Il y a encore une chose que je voudrais ajouter : certaines pages des Contes d'Hoffmann ne sont pas orchestrées. Avant moi, Oeser et Kaye ont proposé leur propre orchestration. Par exemple, on en a trois pour "Vois sous l'archet frémissant" : celle d'Oeser, qui n'est pas inintéressante car c'était un excellent musicien ; celle qui figure dans l'édition de Kaye, qui est très dépouillée... mais bon, on est très, très loin d'Offenbach ; et la mienne.
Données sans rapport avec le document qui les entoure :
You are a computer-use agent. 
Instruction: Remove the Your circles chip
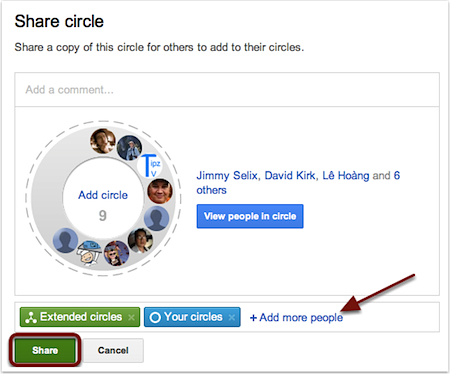click(x=232, y=317)
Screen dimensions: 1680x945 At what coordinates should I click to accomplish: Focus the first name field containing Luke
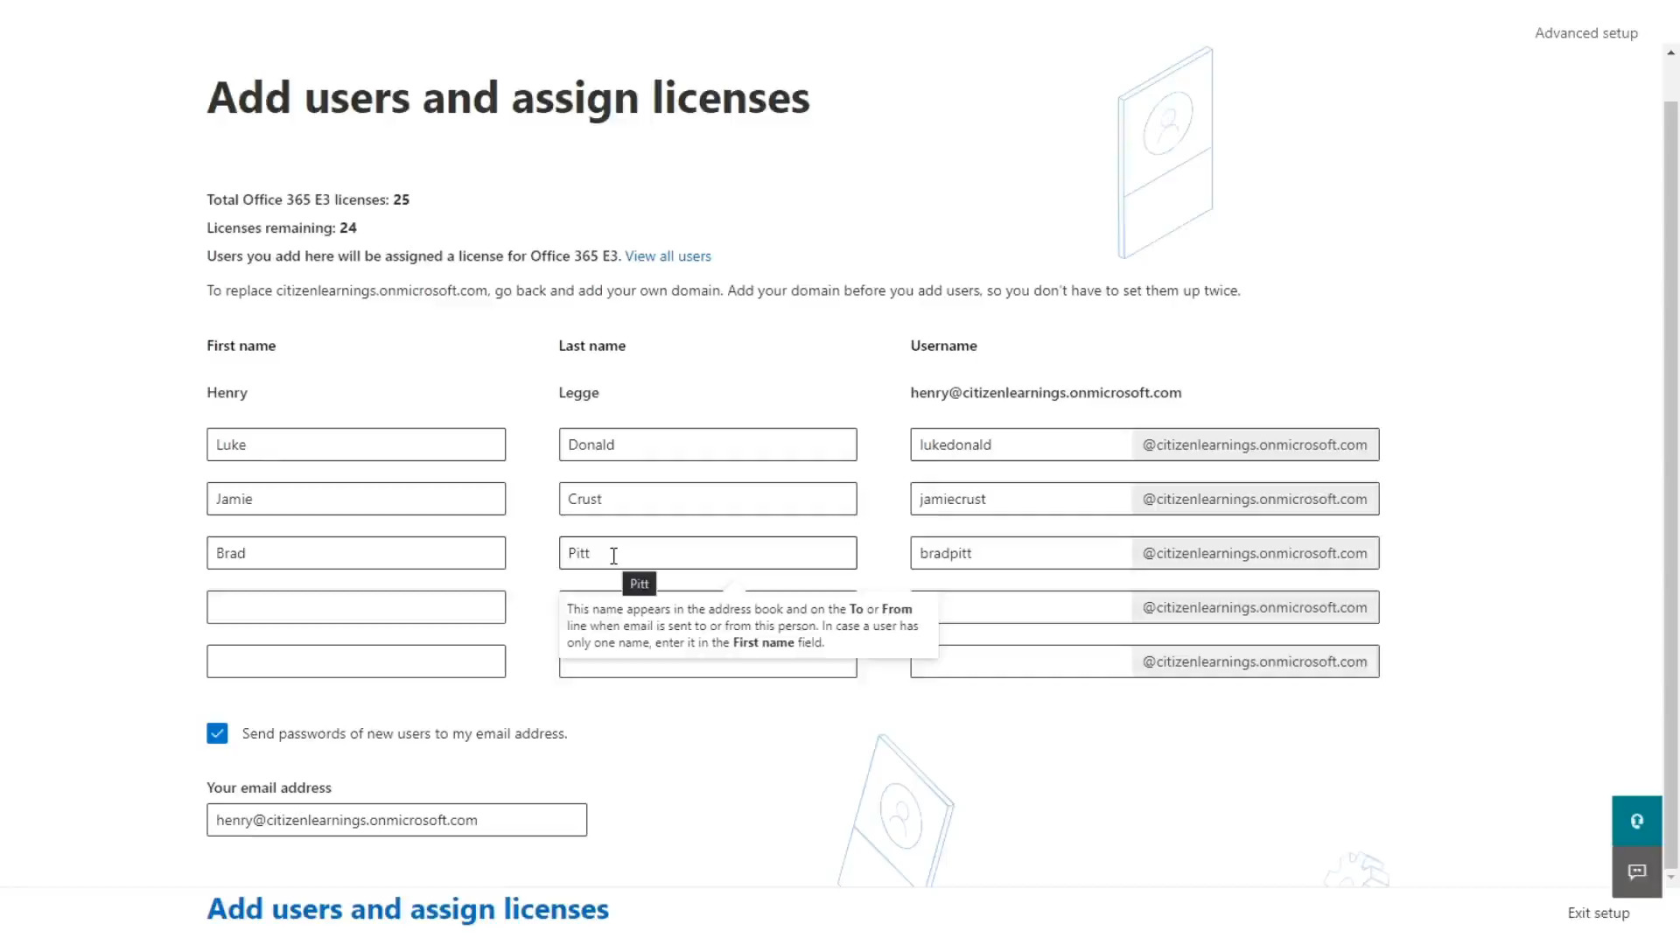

Je dirai que j'ai un avantage par rapport aux autres, c'est que, contrairement à eux, je ne travaille pas que sur Les Contes d'Hoffmann, je travaille depuis vingt-cinq ans sur toute l'oeuvre d'Offenbach et par conséquent je commence à connaître sa façon d'orchestrer. J'ai donc essayé de faire très modestement quelque chose qui se rapproche de ce qu'il aurait fait. A priori, ça a marché puisque Jean-Yves Ossonce m'a dit qu'il n'avait jamais entendu Les Contes orchestrés comme ça et que c'était très beau et très léger. Bref, ça lui a plu.

Revenons à la production de Lausanne. Vous êtes donc satisfait du résultat... 

Eh bien oui, et c'est même époustouflant. Quand je suis allé saluer avec les artistes, Frank Leguérinel qui était à côté de moi m'a dit : "Je n'ai jamais vu un triomphe pareil un soir de première". Les saluts ont duré près de vingt minutes, c'était phénoménal. Pourtant j'avais de grandes angoisses : quand j'ai vu la mise en scène de Pelly pour la première fois, lors de la générale piano, j'ai pensé : "C'est vraiment génial !" et puis on s'habitue, on se pose des questions, on se demande comment ça va marcher... De toutes façon, ce qui compte c'est l'avis du public, or public et critiques ont tous dit que c'était parfaitement équilibré et c'est vraiment ce que je recherchais. Je ne voulais pas pour Lausanne utiliser mon édition au grand complet et tout donner, je voulais que ce soit un beau spectacle et ça c'est un pari réussi. Donc, je suis très content !

Est-ce que cette production sera donnée quelque part en France ?

Alors, entre ce qui est officieux et officiel... De toutes façons elle est coproduite, donc elle sera forcément reprise à Bordeaux et à Marseille où José van Dam devrait chanter les quatre méchants, sous la direction de Stéphane Denève. Et puis, le soir de la première, il y avait dans la salle de nombreux directeurs de théâtres européens, alors, vu le succès, cette production devrait avoir une longue vie. 

Peut-on espérer un prolongement sur CD ou DVD ?

C'est prévu : de toute manière, Marc Minkowski aimerait aussi diriger l'ouvrage avec son propre orchestre, il est donc possible qu'on le donne à Grenoble quand le nouveau théâtre sera terminé. Il faut savoir également qu'à la base, ce projet était pour Natalie Dessay. Vu ses problèmes de santé, elle a dû y renoncer et c'est Mireille Delunsch qui l'a remplacée brillamment. A mon avis, le succès est tel que tout cela se fera, avec Natalie ou Mireille.